> [Text shown]
***
Most analysts point out the possibility of an increased secularization of the Arab world, the growing trend of the Muslim population in the area, as well as local political developments (such as instability and/or increased persecution from the authorities in some former Soviet republics in Central Asia), as potential risk factors for increased Islamic radicalism or “jihadism” (as defined by the US Stratfor Global Intelligence Service[1]).
The US intelligence think tank’s forecast for 2012 sees the rising Islamist militancy in the region as “the more pressing problem”, in the context of its assessment that “2012 is the year in which it will become clear that the Post-Cold War world has come to an end, being replaced by changed players and changed dynamics”.
I. Islamism in the Indian sub-continent: movements and influence
Islam is the most widely practiced religion in Central Asia, where it came during the Middle Ages (the Battle of Talas in 751, between the Abbasid Caliphate and the Chinese Tang Dynasty, is considered as the turning point initiating mass conversion into Islam in Central Asian region). Islamisation in the region also had the effect of blending Islam into native cultures, creating new forms of Islamic practices, in some places known as folk Islam. In India, Islam came with the newly Islamised Arab merchants and traders on the Malabar Coast in the 7th century. Islam arrived in north India in the 12th century and has since become a part of the country’s life and culture, being practiced by more than 13.4% of India’s population.
1) Hanafi and its followers in South and Central Asia: Deobandi and Barelvi
The most widespread form of Sunni Muslim jurisprudence in the region is the Hanafi madhab, which is considered by the experts as being the most open to new ideas among the schools of Sunni jurisprudence. Hanafi madhab is one of the four madhab or Sunni schools of law (Shafii, Hanbali, Maliki, and Hanafi). It is widespread in Asia, but also in Southeast Asia and Turkey.
Madhab is an Islamic term that refers to a school of thought or religious jurisprudence (fiqh), within Sunni Islam. There are currently four recognized schools:
a) The Hanafi school, founded by Imam Abu Hanifa an-Nu‘man is the largest school of thought followed by most Muslims around the world. It is predominant among Sunni Muslims in Central Asia, Afghanistan, Pakistan, India, Bangladesh, northern Egypt, Iraq, Turkey, Balkans and in many western countries. There are movements within this madhab such as Barelvi and Deobandi.
b) Shafi`i , founded by Imam Muhammad ibn Idris ash-Shafi`i, is the second largest school of thought in terms of followers. It is most prevalent in Egypt, Somalia, Indonesia, Thailand, Singapore, Philippines, Yemen, among Kurds, Kerala (Mappilas) and is officially followed by the governments of Brunei and Malaysia.
c) The Maliki school derives from the work of Imam Malik ibn Anas. It is practiced in North and West Africa. It is the third-largest of the four schools.
d) Hanbali is considered to be the most conservative of the four schools, since it rejects the use of philosophical argument in matters of religious belief. The school was started by the students of Imam Ahmad. Hanbali jurisprudence is predominant among Muslims in Saudi Arabia.
***
> [Stored data]
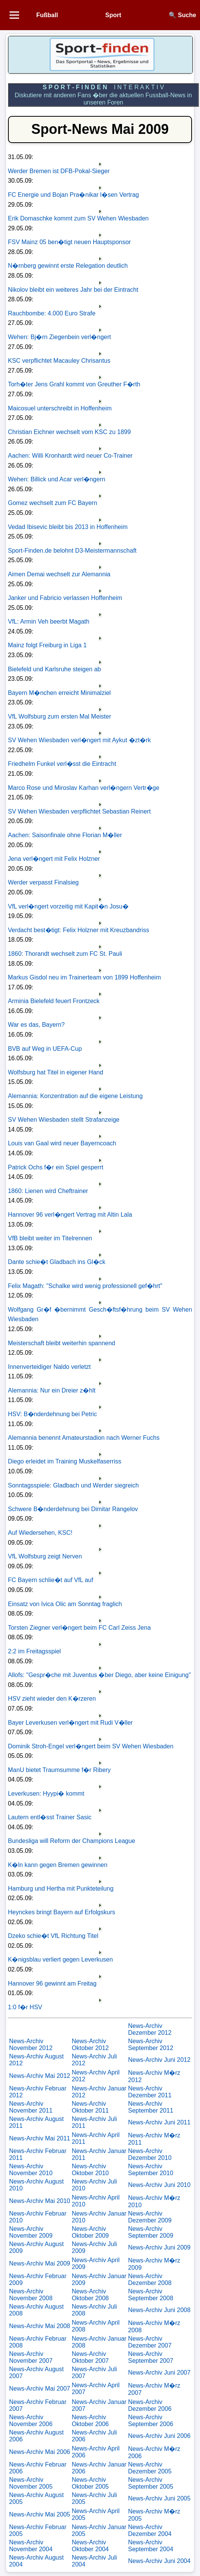  I want to click on News-Archiv Oktober 2005, so click(90, 2483).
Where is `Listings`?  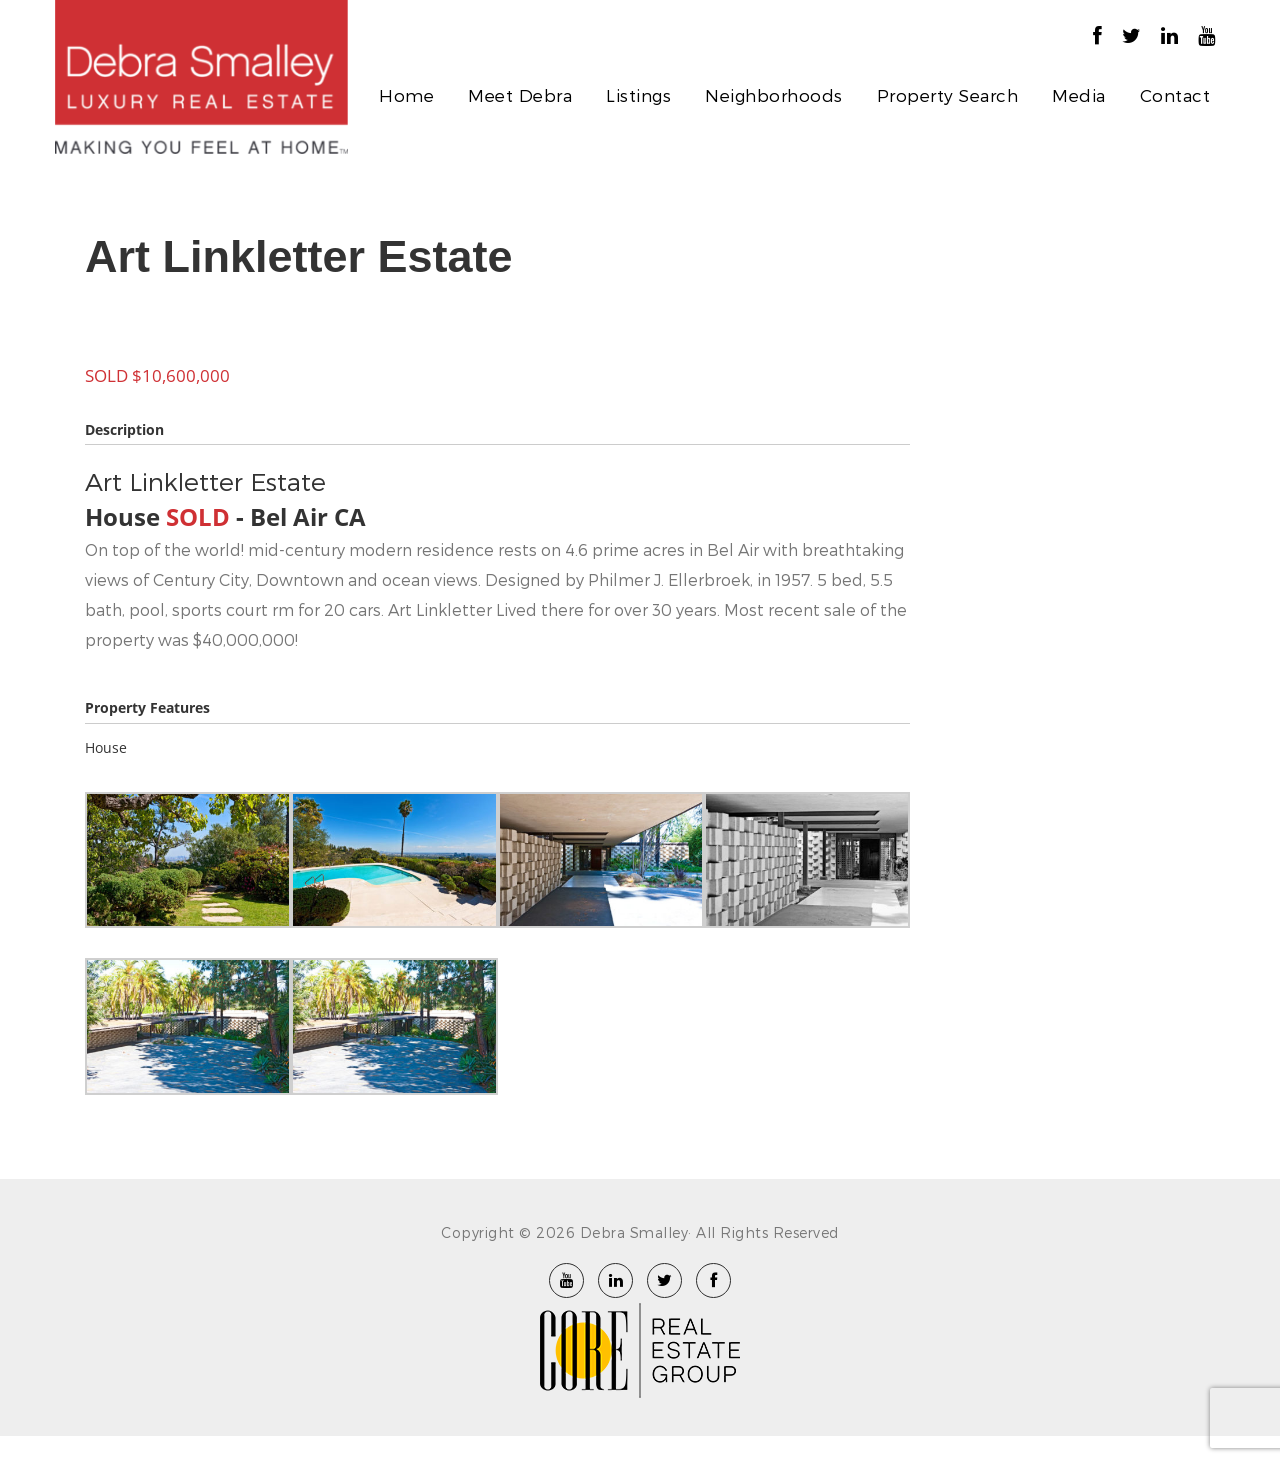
***
> [Objectives]
1. Please say whether each statement agrees with the text on Islam in Asia, answering yes or no and quoting the deciding words of the text.
(a) The Shafi`i school is the second largest school of thought in terms of followers.
(b) The Maliki school is practiced mainly in Southeast Asia.
(c) Islam arrived in north India in the 7th century.
2. Answer these questions from the text on Islam in Asia.
(a) Which battle, and in what year, is considered the turning point for mass conversion to Islam in Central Asia?
(b) Who founded the Hanafi school?
(c) Which school's jurisprudence is predominant among Muslims in Saudi Arabia?

> [Exercise responses]
1.
(a) Yes: "is the second largest school of thought in terms of followers"
(b) No: "It is practiced in North and West Africa."
(c) No: "Islam arrived in north India in the 12th century"

2.
(a) The Battle of Talas, in 751
(b) Imam Abu Hanifa an-Nu‘man
(c) The Hanbali school